第442話 そう言えばまだノーヒット

 一塁ランナーは俊足の水沢選手である。

 ここは盗塁もありうるし、ノーアウトなので送りバントだってあり得る。


 僕は光村選手とアイコンタクトし、送りバントに備えるため、盗塁の場合はショートの僕がベースカバーに入ることを確認した。


 ワンボール、ワンストライクからの3球目。

 やはり水沢選手はスタートを切った。

 上杉捕手からの送球は少し高く、僕は素早くベースカバーに入って、捕球してタッチしたが、セーフ。

 ノーアウト二塁のピンチとなった。


 次は2番の敷村選手。

 長打力は無いが、バントは球界屈指である。

 送りバントで来るか、ヒッティングで来るか。

 どちらも頭に入れた守備体系を取る必要がある。


 そしてバーリン投手の初球。

 ヒッティングしてきた。

 当然ここは右打ち。

 打球は一、二塁間に転がっている。

 これは三塁は間に合わないだろう。

 

「あっ」

 セカンドの光村選手は打球を前に弾いてしまった。

 敷村選手も足が速いので、一瞬目を切ってしまったのか。

 慌てて拾い上げて、一塁に送球したが、セーフ。

 これでノーアウト一、三塁とピンチが広がってしまった。


 僕ら内野陣はマウンドに集まった。

 僕と光村選手はエラーした関係上、神妙な顔をしている。

 

「オーケー、野球にはエラーがつきものさ。

 高橋、光村、気にするな。

 君たちのバッティングで勝った試合もある。

 どんな名選手だって、一生懸命にやっていれば、エラーはありうるさ。

 例え点を失っても、君たちの力で取り返してくれれば良いさ。

 ちなみに僕がメジャーにいた時は…」

 

 通訳は来ておらず、バーリンは身振り手振りを使って、早口で何かを話している。

 恐らく、日本語に訳したらこんな感じだと思う。

 唯一言葉がわかるであろう、ファーストのダンカン選手は腕組みをしながら、あくびをしている。

 

「よし、バーリン。

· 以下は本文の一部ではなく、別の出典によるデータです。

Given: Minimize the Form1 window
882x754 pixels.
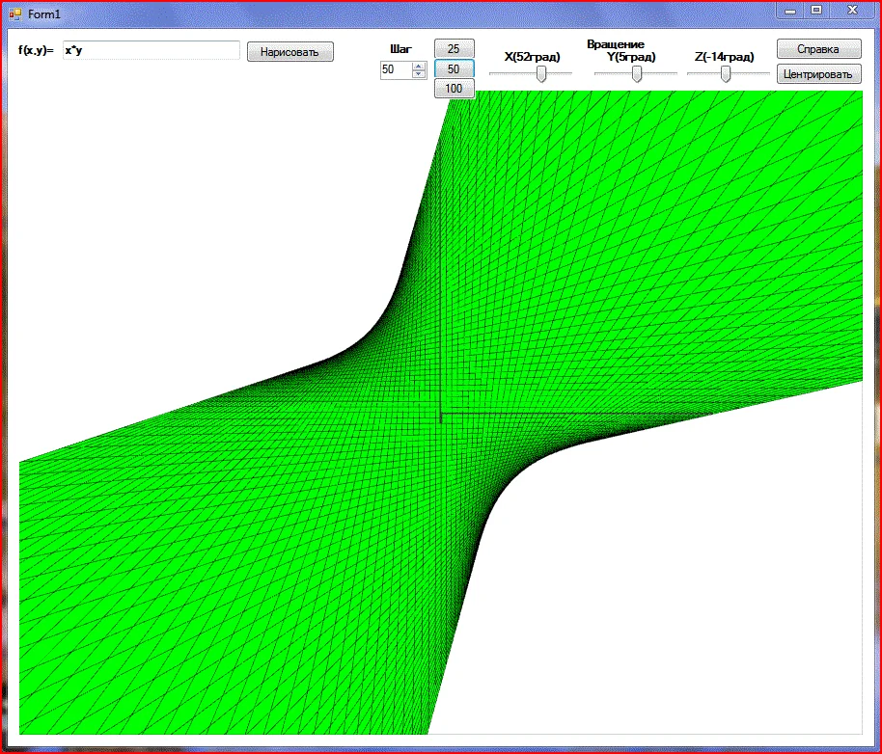Looking at the screenshot, I should click(790, 11).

頼んだぞ」

 上杉捕手がバーリン投手の話を遮って、肩をポンと叩いた。

「オーケー」

 バーリン投手は拳で胸を叩いた。

「ところで上杉、次の球だけどさ…」

 

 バーリン投手は恐らくそう言いかけたと思うが、上杉捕手はまるで聞こえなかったかのように、クルッと振り返り、さっさと守備位置に戻っていった。

 それを見て、僕らも笑いを堪えながら、守備位置に戻った。


 さあ、こっちに打ってこい。

 さっきのエラーは好プレーで取り返してやるぜ。

 僕はそう思いながら、中腰になった。


 岡山ハイパーズの3番打者は高輪選手。

 チャンスには強いバッターであり、僕、谷口、五香選手と同世代。

 五香選手が入団したドラフトで、1位入団した野球エリートだ。

 走攻守の三拍子揃った選手であり、毎年コンスタントに打率.270〜80、二桁ホームランを打っている。

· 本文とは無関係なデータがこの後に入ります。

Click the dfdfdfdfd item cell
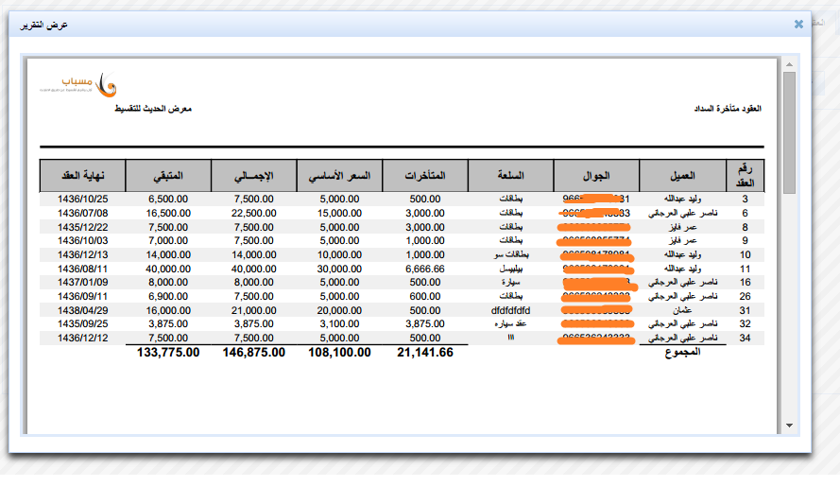 pos(511,310)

 高輪選手にはスリーボール、ワンストライクとした後、5球目を捉えられた。

 打球は三遊間への強いゴロだ。

 

 僕は最短距離で打球に追いつき、グラブの先で掴むと、セカンドにトスした。

 フォースアウト。

 そして光村選手は一塁にジャンピングスローした。


 一塁は際どかったが、判定はアウト。

 当然、岡山ハイパーズベンチはリクエストしたが、判定は覆らず。

 三塁ランナーはホームインしたものの、ツーアウトランナー無しとなった。


 そしてバーリン投手は4番の倉田選手をサードフライに打ち取り、1回のマウンドを降りた。

 ベンチに戻ると、通訳を伴って上杉捕手と何かを話している。

 やはりこのおっさんは話好きだ。


 2回表の札幌ホワイトベアーズの攻撃は4番のダンカン選手からであったが、簡単に三者凡退に終わった。

 そして2回裏の岡山ハイパーズの攻撃も簡単に3人で終わり、試合は落ち着いてきた。


 そう言えば、点差は1対0となっているけど、両軍ともにまだノーヒットなんだな。

 僕はベンチに戻りながら、バックスクリーンのスコアを見ながら、そう思った。